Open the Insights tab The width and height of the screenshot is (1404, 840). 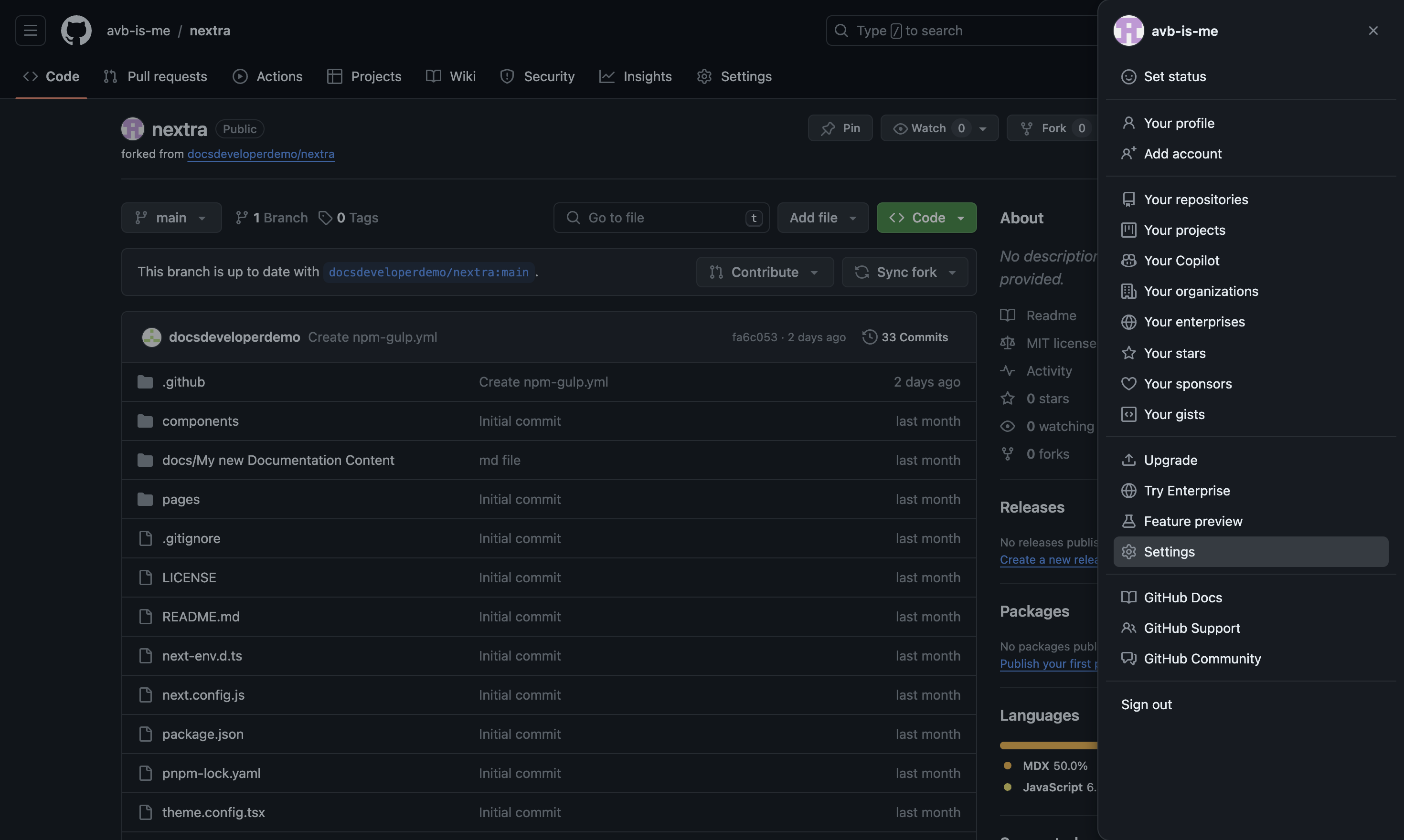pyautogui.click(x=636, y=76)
------------------------------------------------------------
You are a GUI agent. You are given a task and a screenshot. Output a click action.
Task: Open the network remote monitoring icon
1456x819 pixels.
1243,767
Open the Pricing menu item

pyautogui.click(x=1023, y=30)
------------------------------------------------------------
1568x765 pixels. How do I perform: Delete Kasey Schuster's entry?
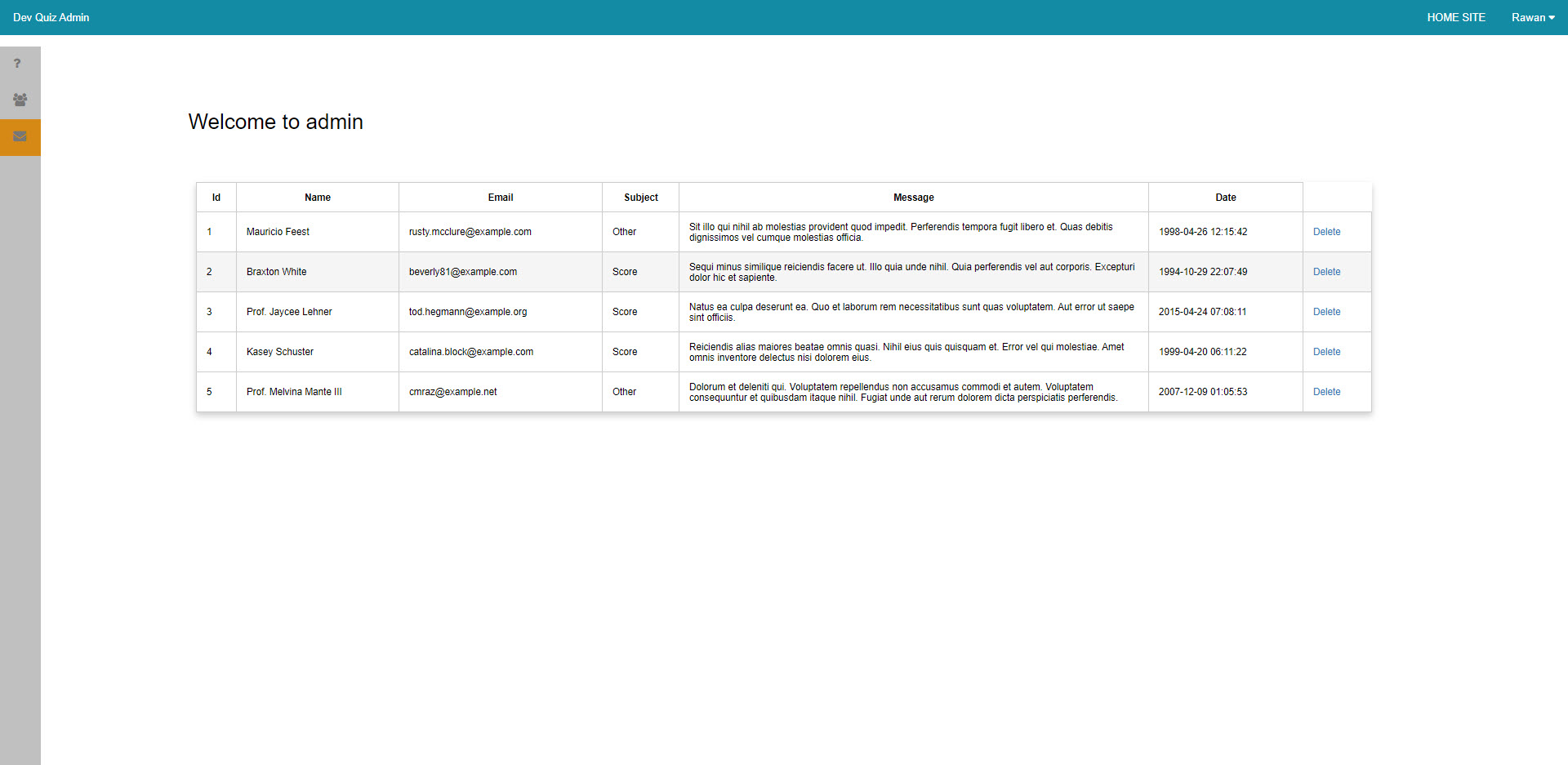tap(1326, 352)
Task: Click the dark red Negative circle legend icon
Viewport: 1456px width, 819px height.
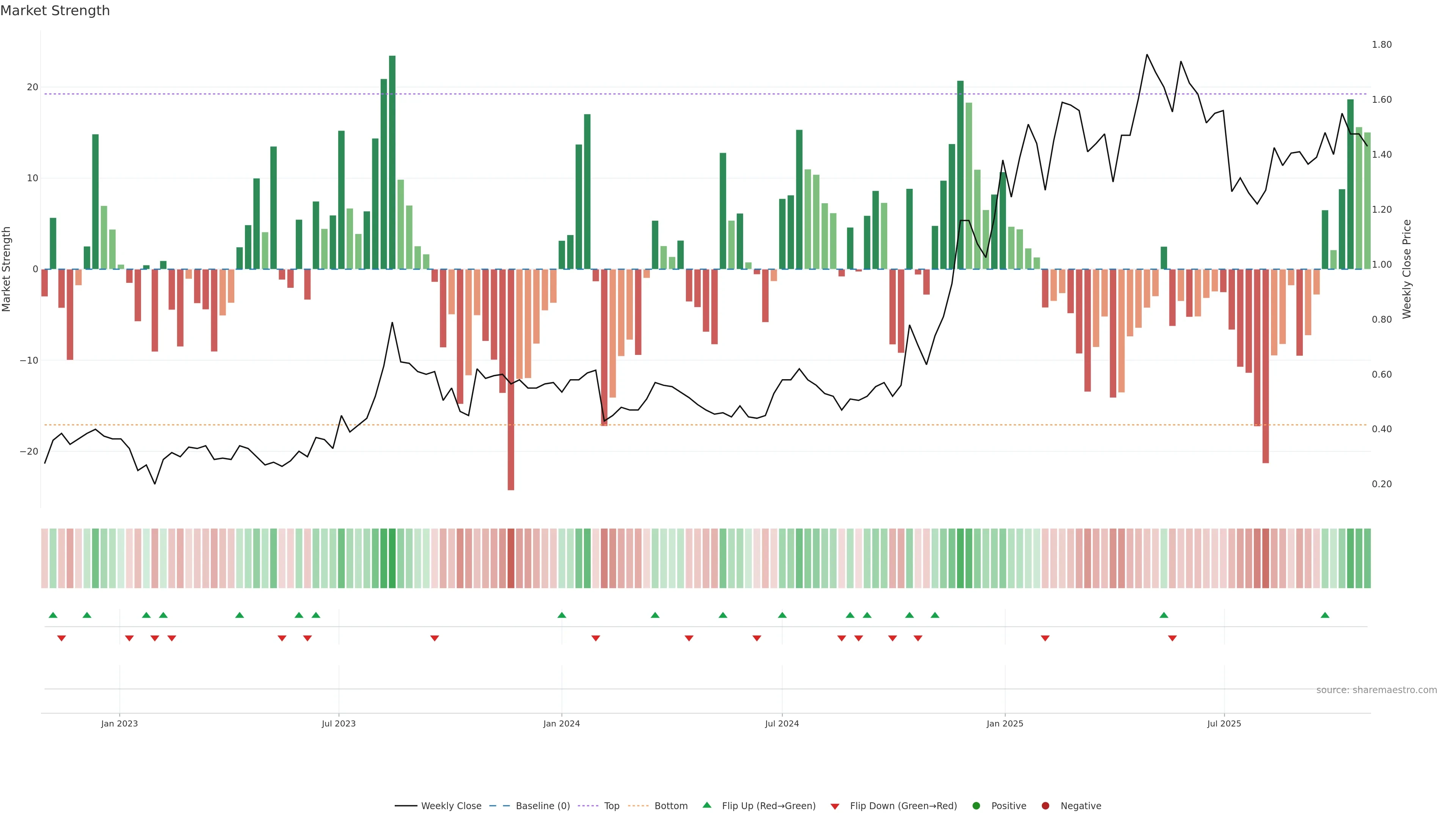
------------------------------------------------------------
To do - Starting at the line with "1568x765 pixels. How" and finishing at the line with "Viewport: 1456px width, 819px height.", copy the material above exactly, both lines included. Nothing else goes in, and no pictures.

Exercise result -
1568x765 pixels. How do I perform: Delete Kasey Schuster's entry?
tap(1326, 352)
Task: Click the dark red Negative circle legend icon
Viewport: 1456px width, 819px height.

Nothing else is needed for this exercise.